→ QUOTED TEXT:
________
"Futures" — investing in faith

by Jody Aliesan, PCC Farmland Fund President and Operating Officer

This article was originally published in April 2002

PCC Farmland Fund logo

See below:

In economic terms, “futures” are bulk commodities — such as corn, wheat or rice — bought for future receipt or sold for future delivery. The crops haven’t yet been grown and harvested. The agreements are made in faith.

The Farmland Fund’s “futures” are your gifts and loans, made in trust, as we move toward saving our next farm.

As I write, the Fund is looking at three possible projects through the lens of our mission and purposes. We’re discussing partnerships with individuals, businesses, other land trusts and local governments. We’re weighing risks and assessing potential benefits. We hope to make an announcement in the May issue of the Sound Consumer.

Your confidence in the Fund gives us breathing room to make the best use of your support. We know you’re standing behind us.

Farmland Fund Annual Report for 2001
The Farmland Fund’s Annual report for 2001 is now available. If you’d like a copy mailed to you, call 206-547-1222.

Elder loans support the Farmland Fund
Betty Hughes leads off with $20,000 at 1 percent for 2 years

Development claims four farms in Western Washington every week, or nearly 25 acres per day. The Puget Sound region is the fifth most threatened agricultural landscape in the nation.

In 2000, Betty Hughes, along with many other PCC members, staff and vendors, responded to news about farmland loss by making donations to the Farmland Fund. In response to her challenge, we raised $45,000 in five months in 2001. This year Betty is encouraging others in her age group to make low-interest loans to the Fund for the sake of food security and future generations. She leads off with $20,000 at one percent for two years.

Long-time PCC members can measure what’s been lost. Betty remembers fertilizing her rhodies with spawned-out salmon from a creek now barren because of pesticides.

Betty grew up in farmland country southwest of Seattle. “People who have lived in Seattle since they were children share a similar experience of watching Kent Valley farms disappear and saying, ‘Once this was all farmland,’ she says. “We can’t retrieve it, but it helps to know there’s a movement to save what’s left. In this, we can be useful.
________
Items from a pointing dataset
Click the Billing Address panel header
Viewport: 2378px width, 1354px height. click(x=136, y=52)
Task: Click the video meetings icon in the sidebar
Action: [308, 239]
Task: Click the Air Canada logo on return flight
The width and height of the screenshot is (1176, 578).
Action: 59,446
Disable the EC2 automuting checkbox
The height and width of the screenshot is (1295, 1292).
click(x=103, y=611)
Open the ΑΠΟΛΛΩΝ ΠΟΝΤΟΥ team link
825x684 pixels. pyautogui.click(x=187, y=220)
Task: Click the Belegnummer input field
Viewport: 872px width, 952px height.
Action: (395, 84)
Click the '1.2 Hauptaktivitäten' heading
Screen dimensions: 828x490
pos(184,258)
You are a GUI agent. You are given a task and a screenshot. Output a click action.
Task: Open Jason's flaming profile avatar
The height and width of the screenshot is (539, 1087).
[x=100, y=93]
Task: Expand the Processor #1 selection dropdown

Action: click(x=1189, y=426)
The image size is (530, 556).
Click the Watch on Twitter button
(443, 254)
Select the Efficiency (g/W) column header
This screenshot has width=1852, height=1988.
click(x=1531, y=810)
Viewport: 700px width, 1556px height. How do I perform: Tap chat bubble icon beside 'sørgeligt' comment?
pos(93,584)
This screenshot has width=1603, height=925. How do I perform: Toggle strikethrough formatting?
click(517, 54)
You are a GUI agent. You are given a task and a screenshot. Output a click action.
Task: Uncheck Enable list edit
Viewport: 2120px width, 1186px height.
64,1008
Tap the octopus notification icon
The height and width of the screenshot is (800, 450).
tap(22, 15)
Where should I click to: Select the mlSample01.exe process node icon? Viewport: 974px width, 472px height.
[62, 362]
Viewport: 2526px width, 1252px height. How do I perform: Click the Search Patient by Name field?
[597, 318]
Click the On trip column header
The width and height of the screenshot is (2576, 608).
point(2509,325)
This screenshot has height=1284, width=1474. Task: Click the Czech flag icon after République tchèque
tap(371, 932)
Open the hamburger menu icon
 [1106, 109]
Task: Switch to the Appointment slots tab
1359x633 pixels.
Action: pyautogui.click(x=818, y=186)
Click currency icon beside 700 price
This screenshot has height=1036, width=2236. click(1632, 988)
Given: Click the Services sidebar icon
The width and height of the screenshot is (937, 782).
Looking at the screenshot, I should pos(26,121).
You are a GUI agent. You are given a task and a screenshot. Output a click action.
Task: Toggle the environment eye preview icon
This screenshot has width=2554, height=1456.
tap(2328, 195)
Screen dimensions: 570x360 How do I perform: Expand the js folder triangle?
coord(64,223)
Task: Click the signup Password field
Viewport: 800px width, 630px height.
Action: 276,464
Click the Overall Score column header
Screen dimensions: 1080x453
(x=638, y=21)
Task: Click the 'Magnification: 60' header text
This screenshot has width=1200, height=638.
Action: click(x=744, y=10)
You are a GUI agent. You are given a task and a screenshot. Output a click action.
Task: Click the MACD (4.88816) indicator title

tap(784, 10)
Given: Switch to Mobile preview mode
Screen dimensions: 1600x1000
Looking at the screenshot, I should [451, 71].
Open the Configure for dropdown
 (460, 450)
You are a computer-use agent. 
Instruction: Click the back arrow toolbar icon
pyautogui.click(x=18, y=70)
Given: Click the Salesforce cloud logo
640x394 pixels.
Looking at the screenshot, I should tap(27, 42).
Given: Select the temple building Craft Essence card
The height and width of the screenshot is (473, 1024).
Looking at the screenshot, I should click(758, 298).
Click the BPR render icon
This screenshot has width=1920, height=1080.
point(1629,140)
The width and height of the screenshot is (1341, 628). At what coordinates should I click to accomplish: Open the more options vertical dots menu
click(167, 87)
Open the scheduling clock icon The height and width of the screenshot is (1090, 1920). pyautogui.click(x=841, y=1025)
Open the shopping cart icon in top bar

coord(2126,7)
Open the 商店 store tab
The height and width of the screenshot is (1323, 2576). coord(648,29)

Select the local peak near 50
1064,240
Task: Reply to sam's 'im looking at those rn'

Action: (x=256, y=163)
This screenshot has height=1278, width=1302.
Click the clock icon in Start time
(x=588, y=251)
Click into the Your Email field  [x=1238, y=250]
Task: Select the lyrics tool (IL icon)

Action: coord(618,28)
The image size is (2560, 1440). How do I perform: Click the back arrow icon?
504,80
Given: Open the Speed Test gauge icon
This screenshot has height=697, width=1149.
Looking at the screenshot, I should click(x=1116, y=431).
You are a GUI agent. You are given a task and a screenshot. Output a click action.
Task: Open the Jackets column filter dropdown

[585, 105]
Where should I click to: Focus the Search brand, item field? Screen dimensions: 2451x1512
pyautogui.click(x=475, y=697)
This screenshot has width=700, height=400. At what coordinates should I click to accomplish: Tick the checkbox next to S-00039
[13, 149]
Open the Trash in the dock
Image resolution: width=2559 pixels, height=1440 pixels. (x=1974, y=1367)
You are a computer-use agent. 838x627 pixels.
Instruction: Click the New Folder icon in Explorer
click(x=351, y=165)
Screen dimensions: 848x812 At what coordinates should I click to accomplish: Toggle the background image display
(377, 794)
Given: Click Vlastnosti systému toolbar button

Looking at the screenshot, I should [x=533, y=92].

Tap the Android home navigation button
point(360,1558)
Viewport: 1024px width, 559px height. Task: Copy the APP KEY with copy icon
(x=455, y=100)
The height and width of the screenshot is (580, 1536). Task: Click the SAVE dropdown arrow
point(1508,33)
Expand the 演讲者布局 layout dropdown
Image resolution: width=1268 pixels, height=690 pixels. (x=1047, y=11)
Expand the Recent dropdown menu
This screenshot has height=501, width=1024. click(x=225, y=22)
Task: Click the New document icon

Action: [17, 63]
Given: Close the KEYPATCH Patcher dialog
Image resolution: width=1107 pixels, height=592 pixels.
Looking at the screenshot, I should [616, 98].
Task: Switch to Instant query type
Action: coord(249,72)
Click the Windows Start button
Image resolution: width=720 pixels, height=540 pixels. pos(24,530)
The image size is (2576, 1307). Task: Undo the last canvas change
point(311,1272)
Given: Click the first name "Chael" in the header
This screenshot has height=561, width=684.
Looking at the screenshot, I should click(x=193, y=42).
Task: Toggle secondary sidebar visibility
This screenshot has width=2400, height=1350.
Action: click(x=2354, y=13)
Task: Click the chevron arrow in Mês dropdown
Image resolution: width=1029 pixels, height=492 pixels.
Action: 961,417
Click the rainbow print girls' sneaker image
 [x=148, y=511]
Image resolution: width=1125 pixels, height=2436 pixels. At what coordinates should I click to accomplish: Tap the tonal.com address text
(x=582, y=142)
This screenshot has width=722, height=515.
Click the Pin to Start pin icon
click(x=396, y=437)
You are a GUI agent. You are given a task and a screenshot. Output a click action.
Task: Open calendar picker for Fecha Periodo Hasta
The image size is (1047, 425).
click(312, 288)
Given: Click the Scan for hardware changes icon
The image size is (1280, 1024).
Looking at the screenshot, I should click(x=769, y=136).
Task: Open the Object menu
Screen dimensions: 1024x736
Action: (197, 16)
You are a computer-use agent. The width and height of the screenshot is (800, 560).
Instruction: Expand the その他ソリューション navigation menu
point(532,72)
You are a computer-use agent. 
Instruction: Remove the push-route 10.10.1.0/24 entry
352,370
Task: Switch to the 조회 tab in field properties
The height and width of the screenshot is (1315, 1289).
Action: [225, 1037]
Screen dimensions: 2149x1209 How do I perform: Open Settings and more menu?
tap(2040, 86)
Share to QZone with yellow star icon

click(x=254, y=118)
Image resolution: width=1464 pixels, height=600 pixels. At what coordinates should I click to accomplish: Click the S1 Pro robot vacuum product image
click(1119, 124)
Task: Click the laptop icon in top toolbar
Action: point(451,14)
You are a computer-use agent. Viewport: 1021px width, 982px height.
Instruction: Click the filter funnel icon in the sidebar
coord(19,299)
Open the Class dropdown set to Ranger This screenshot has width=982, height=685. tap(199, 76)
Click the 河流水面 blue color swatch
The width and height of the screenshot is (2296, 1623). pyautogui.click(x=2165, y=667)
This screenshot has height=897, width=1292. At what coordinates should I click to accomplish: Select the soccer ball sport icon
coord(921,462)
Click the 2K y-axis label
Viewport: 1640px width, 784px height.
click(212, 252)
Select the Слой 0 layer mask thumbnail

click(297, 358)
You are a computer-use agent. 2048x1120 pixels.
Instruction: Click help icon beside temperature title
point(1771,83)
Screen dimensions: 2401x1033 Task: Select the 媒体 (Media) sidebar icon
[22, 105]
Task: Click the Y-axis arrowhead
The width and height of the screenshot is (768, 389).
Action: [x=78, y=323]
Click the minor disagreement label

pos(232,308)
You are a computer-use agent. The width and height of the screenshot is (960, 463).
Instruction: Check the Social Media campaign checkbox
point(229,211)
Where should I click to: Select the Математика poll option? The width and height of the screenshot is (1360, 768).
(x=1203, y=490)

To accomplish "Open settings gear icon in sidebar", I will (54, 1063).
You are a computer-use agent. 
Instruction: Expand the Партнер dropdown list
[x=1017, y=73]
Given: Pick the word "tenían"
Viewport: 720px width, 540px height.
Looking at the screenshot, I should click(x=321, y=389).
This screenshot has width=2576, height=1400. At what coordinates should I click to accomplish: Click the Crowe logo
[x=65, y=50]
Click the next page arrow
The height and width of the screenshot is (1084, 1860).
________
→ LIST OF TASKS:
a) Copy the Farmland Fund article starting at the words "Farmland Fund Annual" and ending after "in the nation.", but swap "Western Washington" for "Northern California".
b) Answer these questions from the Farmland Fund article:
(i) What number should you call to get the 2001 annual report mailed to you?
(ii) How much money was raised in five months in 2001 in response to Betty Hughes's challenge?
(iii) In which issue of the Sound Consumer does the Fund hope to make an announcement?
These items have no connection to the Farmland Fund article.

→ OUTPUTS FOR THE TASKS:
a)
Farmland Fund Annual Report for 2001
The Farmland Fund’s Annual report for 2001 is now available. If you’d like a copy mailed to you, call 206-547-1222.

Elder loans support the Farmland Fund
Betty Hughes leads off with $20,000 at 1 percent for 2 years

Development claims four farms in Northern California every week, or nearly 25 acres per day. The Puget Sound region is the fifth most threatened agricultural landscape in the nation.

b)
(i) 206-547-1222
(ii) $45,000
(iii) The May issue